Turner points to the person he believes more likely fathered the Hemings children.
“The only person we’ve found who fits all of the available evidence was Jefferson’s much younger and mentally challenged brother, Randolph,” says Turner.
Randolph, 12 years younger than Thomas, was known as “Uncle Randolph” after the death of Thomas Jefferson, when Jefferson’s daughter, Martha, was left in charge of the estate, given that he was Martha’s uncle.
This would match what The New York Times reported about what the descendants of Eston Hemings believed. A female descendant of Eston Hemings, when reached by The Times in the late ’90s after the DNA test results, said she was surprised to be told she was descended from Thomas Jefferson (as the Times reporter told her she was) given that she and other family members were always told they were descended from an uncle of Jefferson.
“He’s the only one who really fits all the evidence,” says Turner of Randolph.
“He would make the short [trip] there [to Monticello] of less than 20 miles, and spend several weeks usually. This was common.”
Randolph, unlike Jefferson, was known to socialize with slaves, spending time outside their quarters, playing the fiddle. And he was also known for his rather loose morals, in contrast to his older brother.
The president of the Thomas Jefferson Foundation, Leslie Greene Bowman, was out of the country this week and not able to be reached, but a spokeswoman said, when asked by LifeZette, that “It’s the evidence taken as a whole” that led the foundation to the conclusion of Thomas Jefferson’s guilt.
The Thomas Jefferson Heritage Society disagrees.
“It’s a shame they’ve pushed it this far,” says Dixon.
Docents at Monticello showcase for visitors that they believe Jefferson was a hypocrite for writing that all men are created equal when he was copulating with a slave.

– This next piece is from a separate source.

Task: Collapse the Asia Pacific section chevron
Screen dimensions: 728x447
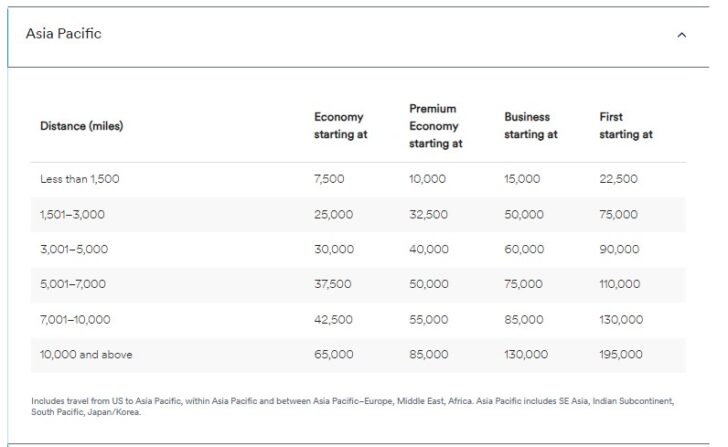Action: click(681, 35)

The visitor’s center at Monticello is now also divided in two, with one half devoted to the Hemings and the other half to the Jeffersons.
The calcification of the allegation has led young liberals to increasingly demand Jefferson be shut out of campus life at the university the third president founded.
University of Virginia students last year wrote a letter to Teresa Sullivan, the president of the University of Virginia, which Jefferson founded, asking her to refrain from quoting Thomas Jefferson. The letter got almost 500 signatures.
The Huffington Post published an article this week calling Thomas Jefferson a rapist in the opening sentence.
“That’s the kind of thing that comes out of this when you’re just beating somebody up,” said Dixon.